University of Tennessee (Melton, Shaban-Nejad); University of Tennessee Health Science Center (Olusanya, Ammar, Shaban-Nejad)
"Although the results...suggest that public sentiment in Reddit communities is overall positive regarding discussions about the Covid-19 vaccine or experiences with taking the vaccine, keywords and topics were detected that indicate some hesitancy amongst these users."
Misinformation spread through online social media often leads to negative vaccine sentiment and hesitancy, as in the case of the rapidly developed COVID-19 vaccine. This study examined public sentiments and opinions regarding the COVID-19 vaccine using textual data harvested from Reddit, a popular social media platform in which members of "subreddits" "upvote" or "downvote" a post (consisting of links, images, videos, and/or text) based on their opinion of that post and/or leave comments.
The researchers harvested approximately 18,000 posts from 13 subreddits focusing on the COVID-19 vaccine from December 1 2020 to May 15 2021. They conducted a sentiment analysis and Latent Dirichlet Allocation (LDA) topic modeling, aggregating and analysing textual data by month to detect changes in any sentiment and latent topics.

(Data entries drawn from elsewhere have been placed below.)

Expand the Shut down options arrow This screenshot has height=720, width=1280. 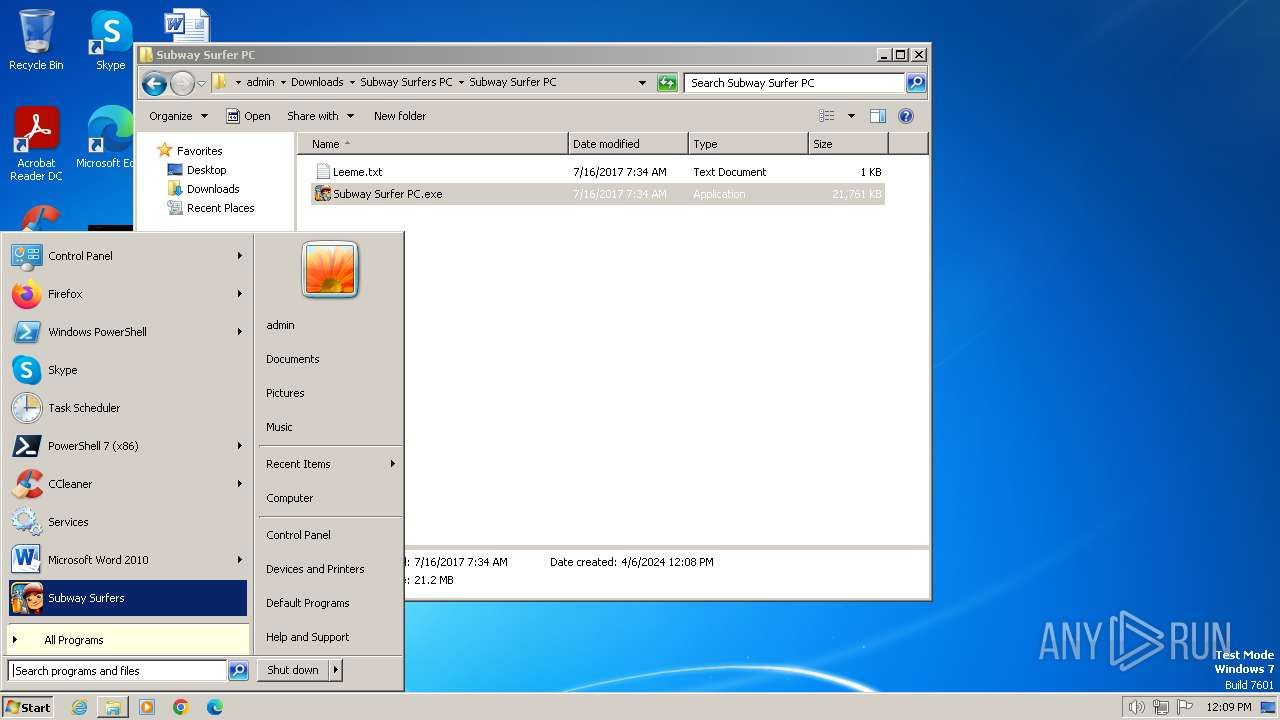pos(336,671)
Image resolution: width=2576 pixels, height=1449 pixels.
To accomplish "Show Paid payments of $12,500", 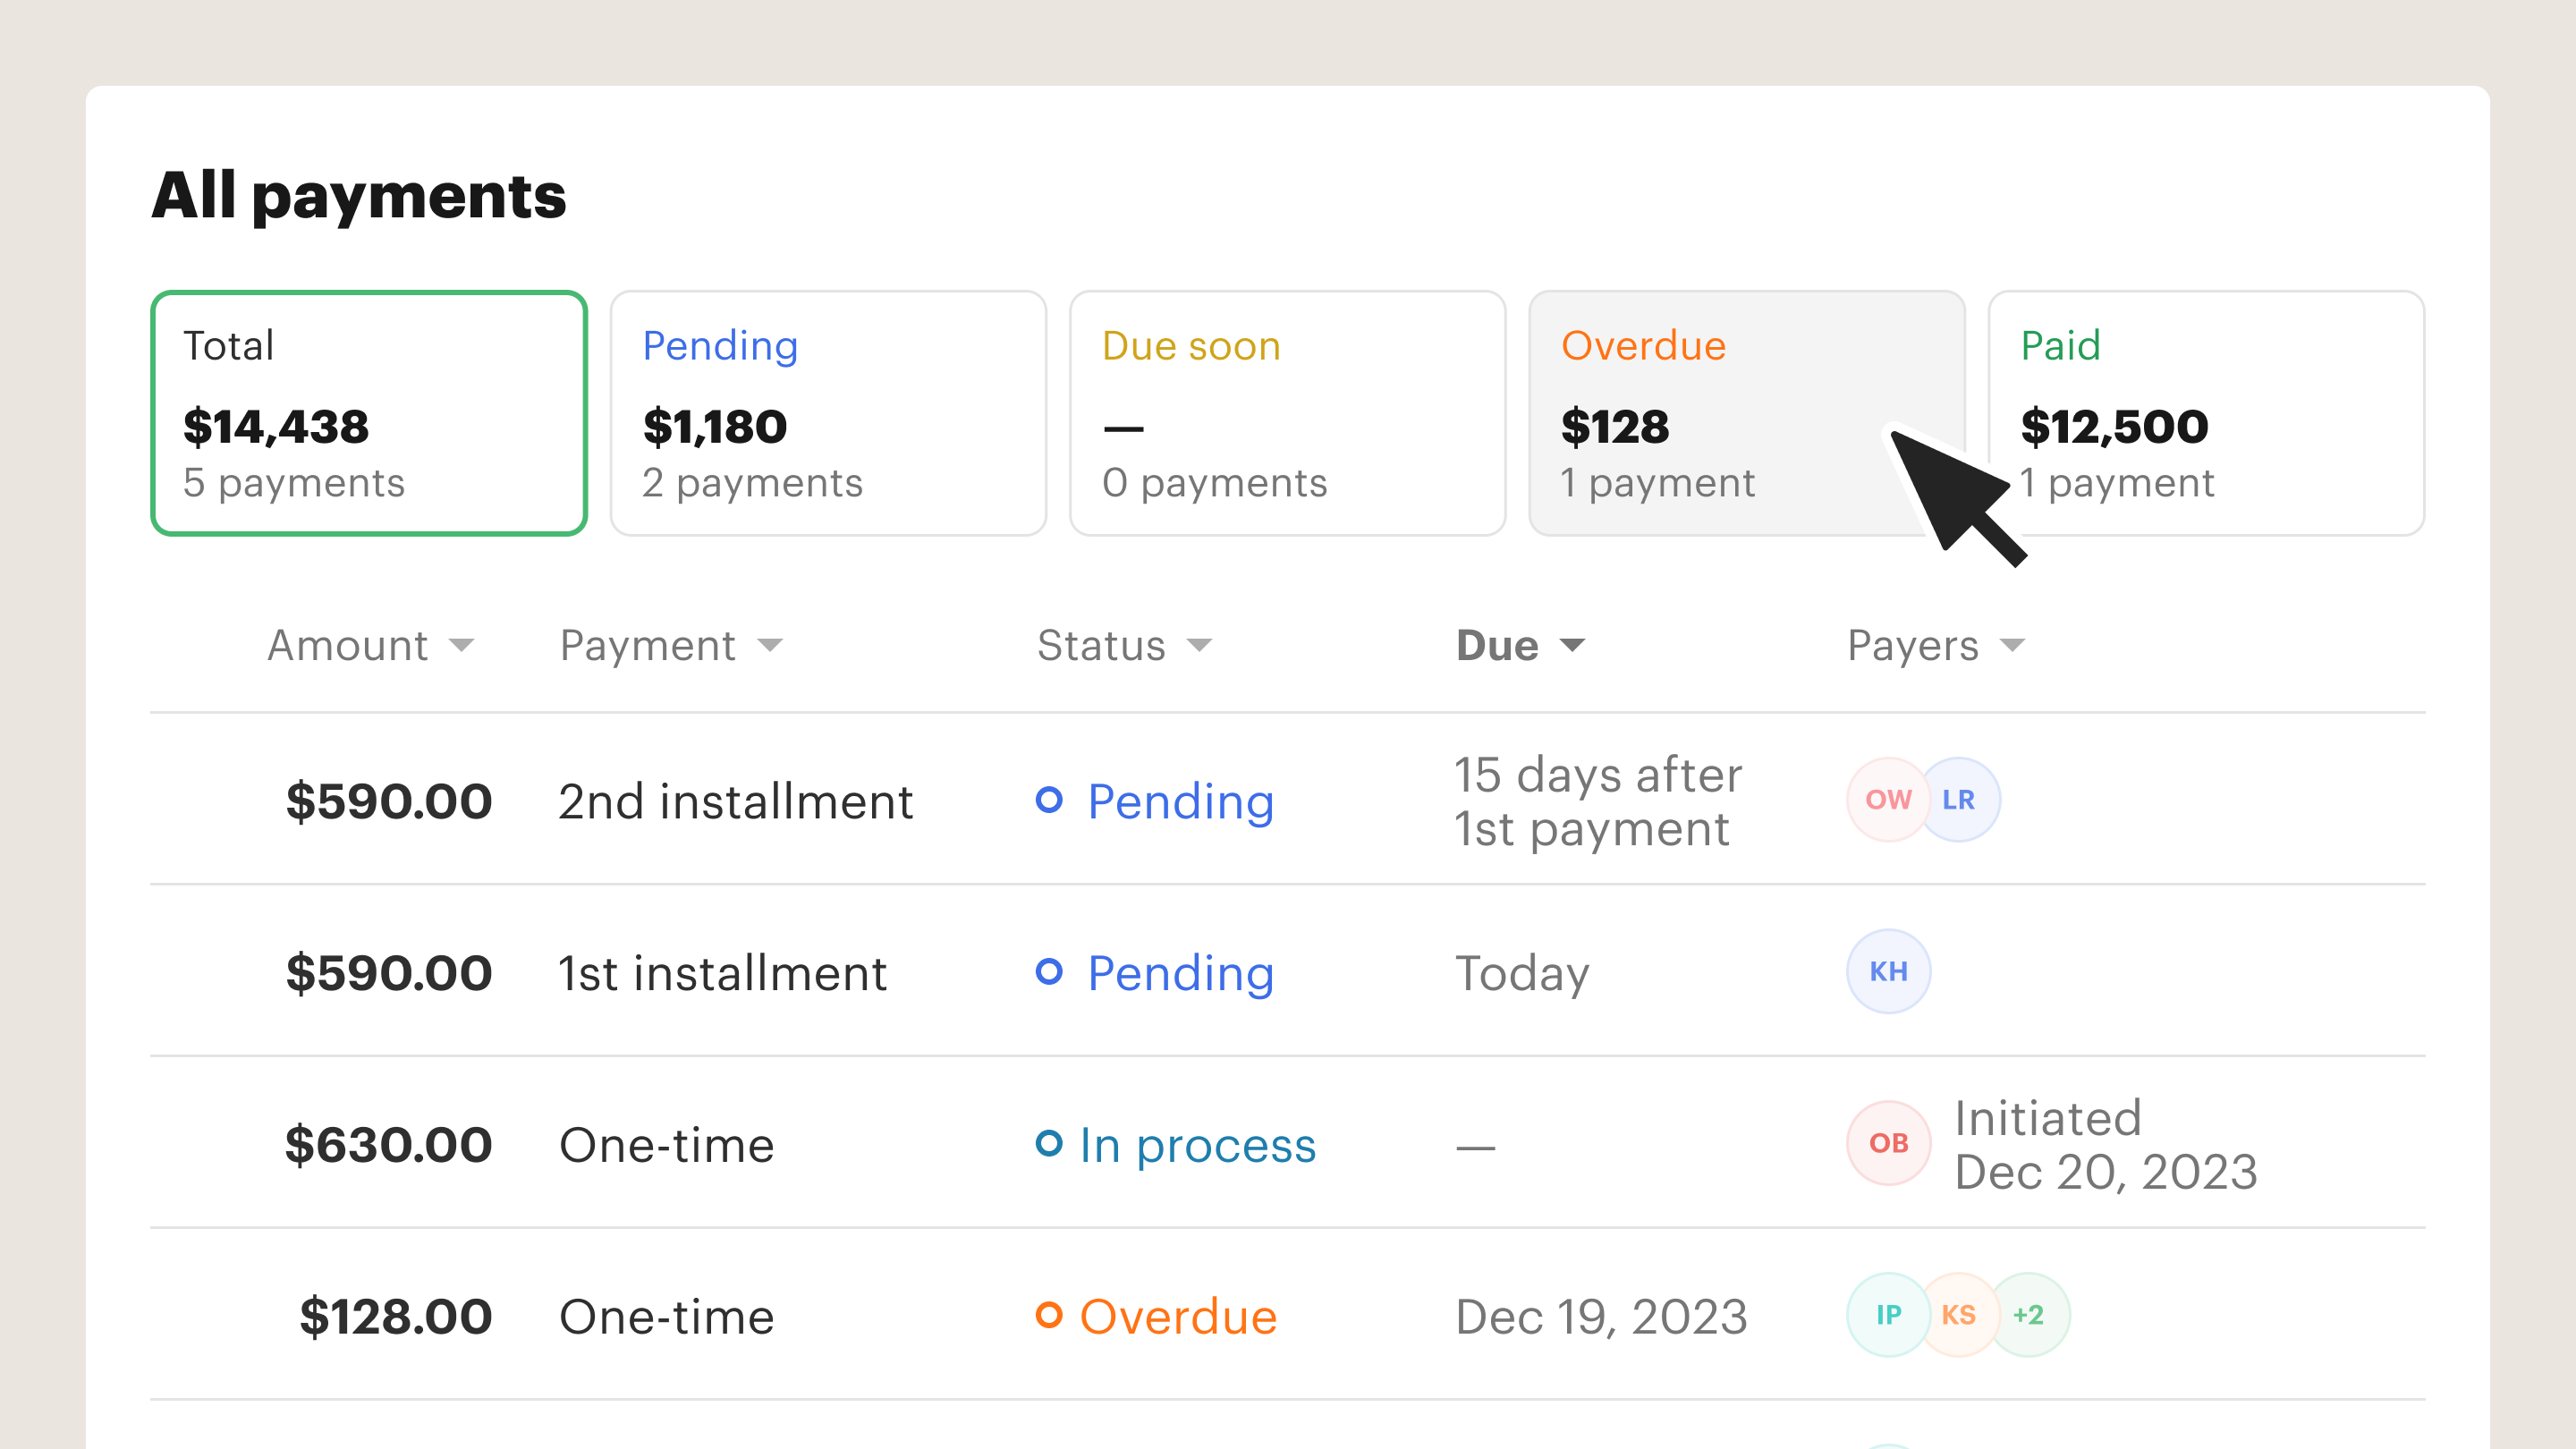I will click(2206, 413).
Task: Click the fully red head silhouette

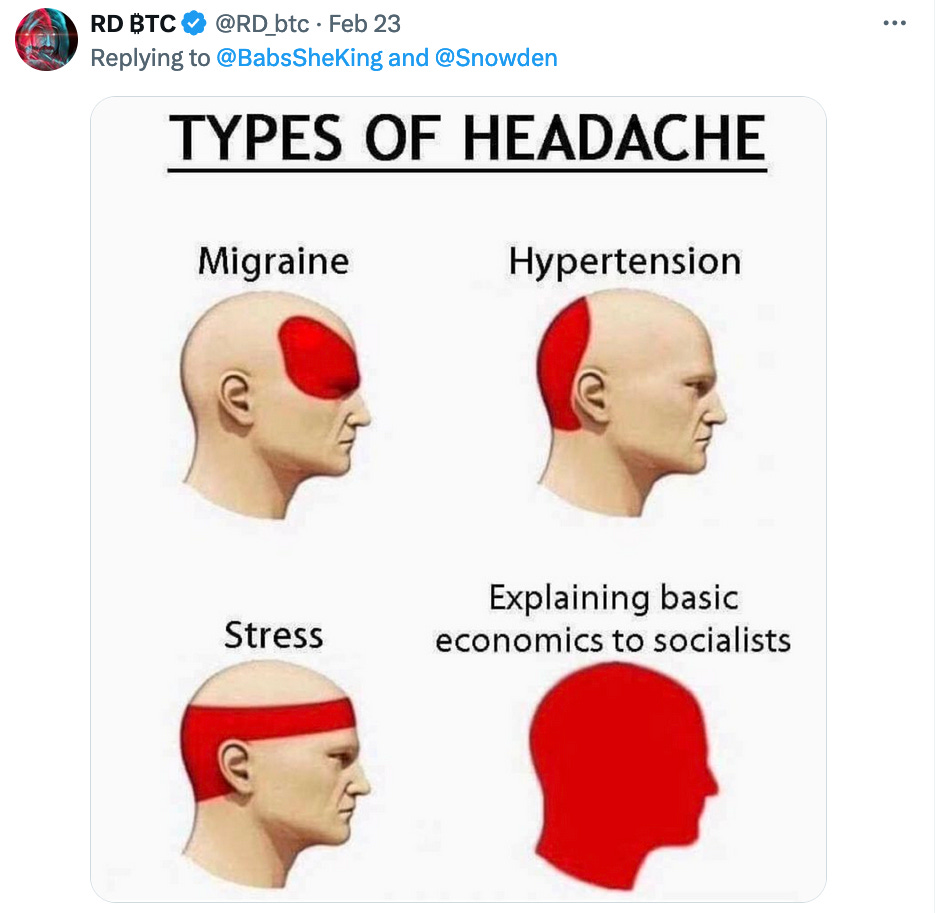Action: pyautogui.click(x=624, y=775)
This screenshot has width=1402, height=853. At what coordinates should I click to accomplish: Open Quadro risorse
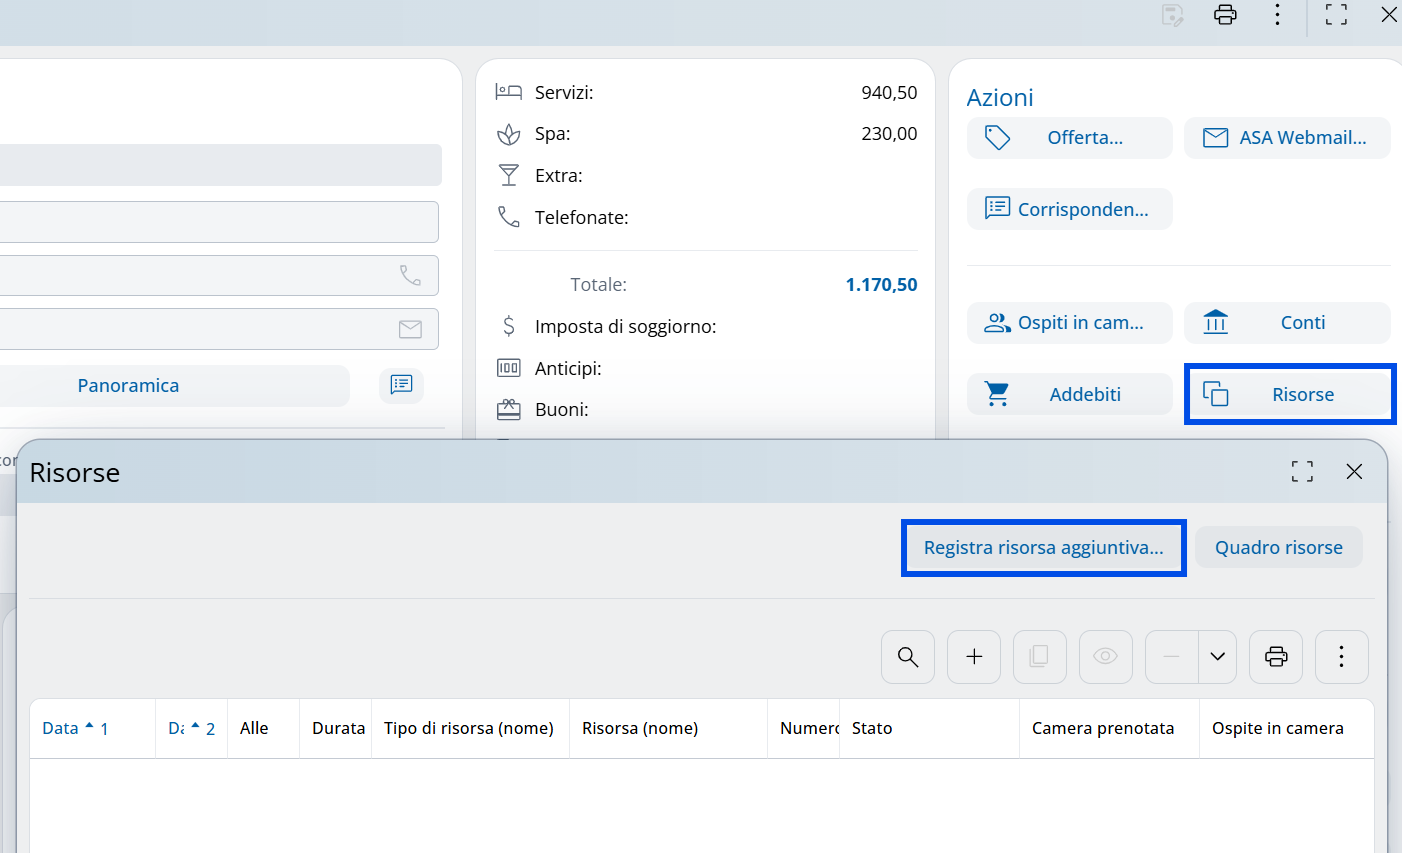tap(1278, 548)
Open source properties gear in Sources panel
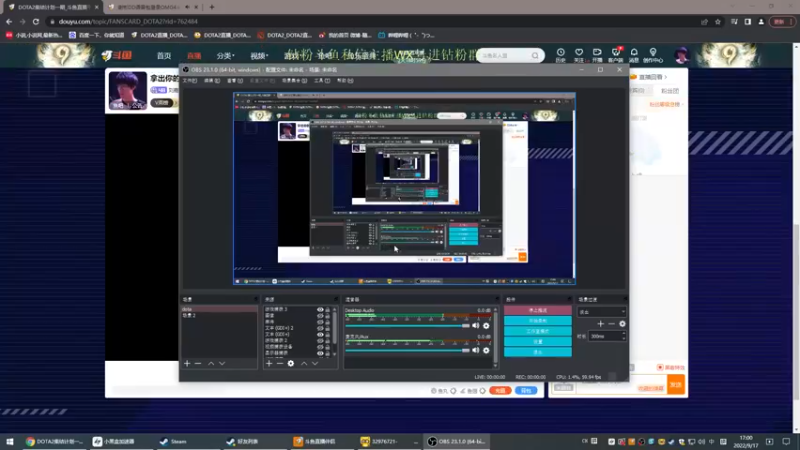The height and width of the screenshot is (450, 800). [x=291, y=363]
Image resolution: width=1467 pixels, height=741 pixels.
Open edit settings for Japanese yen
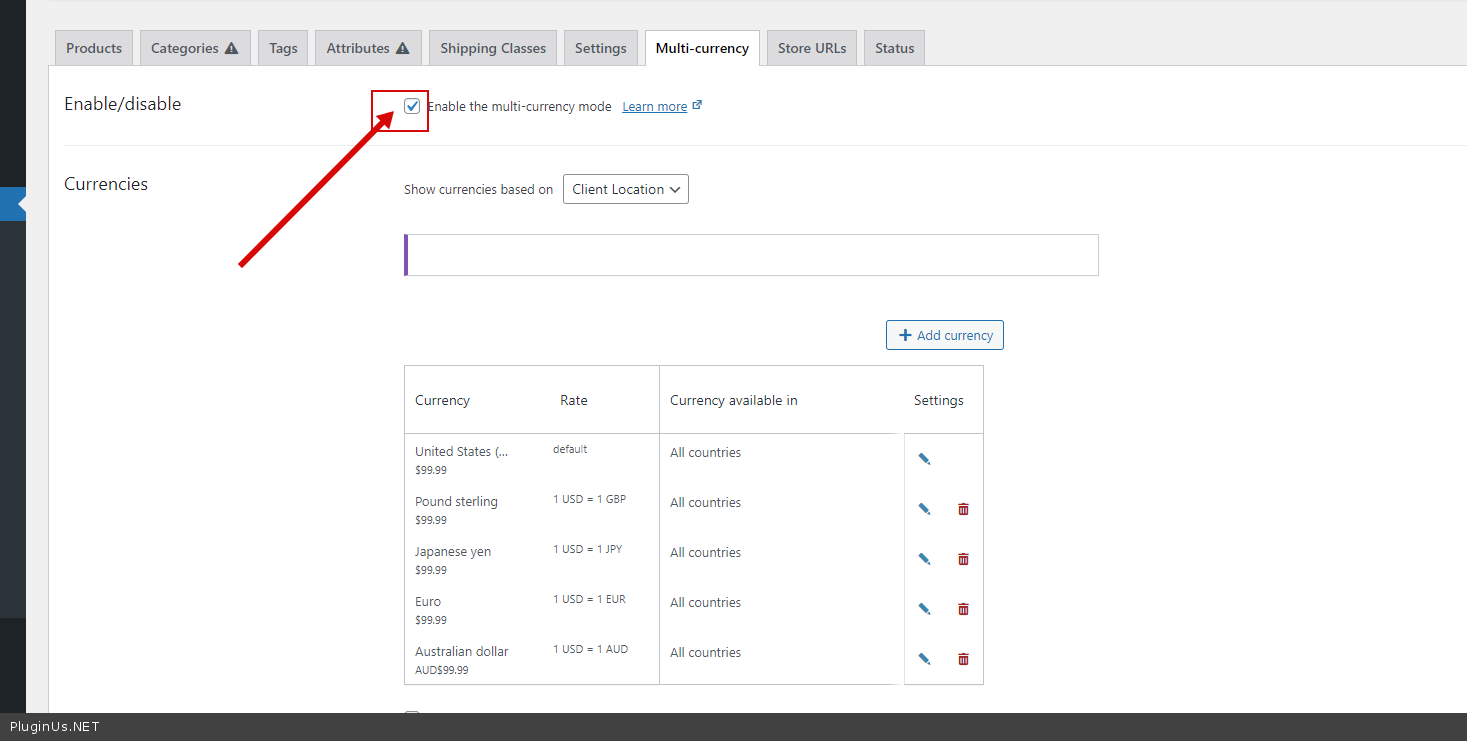[924, 559]
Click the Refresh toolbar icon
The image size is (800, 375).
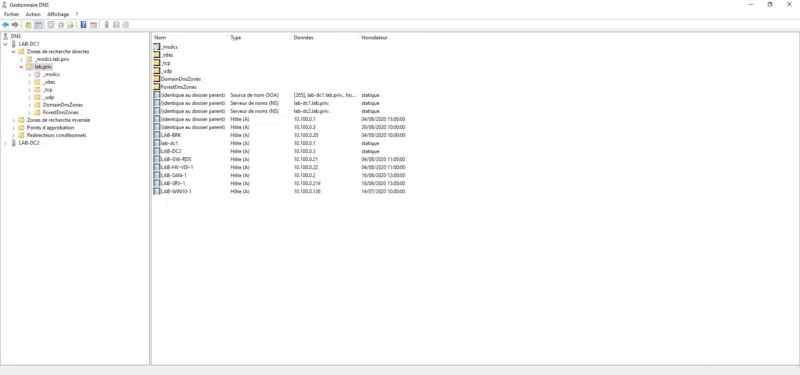click(x=61, y=24)
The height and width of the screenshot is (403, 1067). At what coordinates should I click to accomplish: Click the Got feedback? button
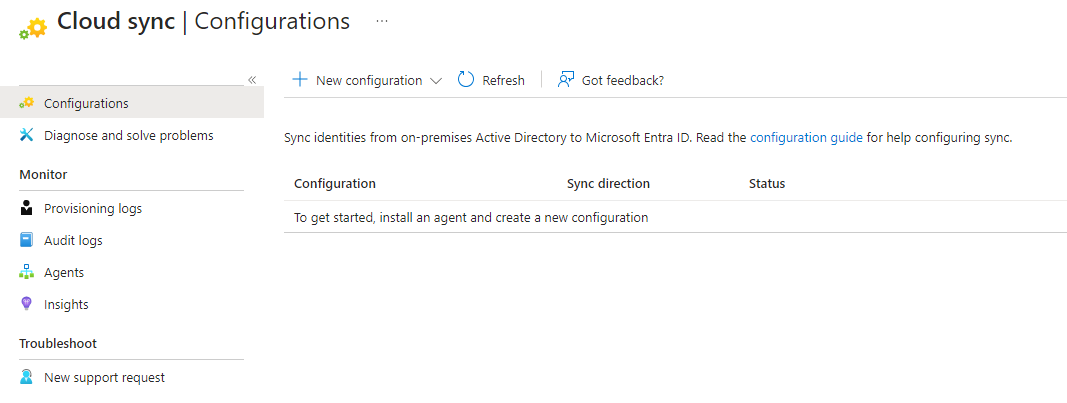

Polarity analysis suggested that these communities expressed more positive sentiments than negative ones (56.68% positive, 27.69% negative, and 15.63% neutral) regarding the vaccine-related discussions and remained static over time. These findings could be due to the potential bias in these communities and/or related to strict Reddit community guidelines that result in the removal of certain posts, creating an echo chamber. Moreover, it is possible that the sentiment analysis reflected the nature of interaction between users rather than actual feelings about vaccination. Qualitative analysis revealed the detection of some comments that expressed negative sentiment about the vaccine but were given positive polarity (an "upvote") due to certain aspects in the text.
Topic modeling revealed that community members mainly focused on side effects rather than outlandish conspiracy theories. "This finding was expected considering many recently vaccinated people discuss and compare side effects on social media as well as in person. Due to the severity of some documented side effects and their wide media coverage, it's highly conceivable that side-effects are a major contributor to hesitancy." One topic appeared to be focused on much broader terms - i.e., information (news, source, question) - and a direct mention of concerns about vaccination. This topic also mentioned autism, most likely in reference to the antivaccine movement's fixation on the false narrative that vaccines cause autism.
Based on this experiment, the researchers suggest that leveraging textual data obtained from social media platforms could facilitate rapid and inexpensive public sentiment analysis that could inform interventions such as automated personalised messages and education delivered to individuals based on the content and sentiments from their social media posts. "High-impact personalized educational interventions providing clear, unambiguous recommendations/policies/messages on vaccine safety, efficacy, availability, accessibility, affordability, and acceptability, etc. could be impactful."
Suggestions for future research to understand how to reach populations who feel negative towards the COVID-19 vaccine include employing machine/deep learning techniques to develop an optimal system to identify misinformation and intervene within social media. Topic modeling could be used to analyse a wider variety of data sources and could contribute to an even more realistic representation of population sentiment, as well as to facilitate the implementation of appropriate messaging, digital interventions, and new policies to promote vaccine confidence.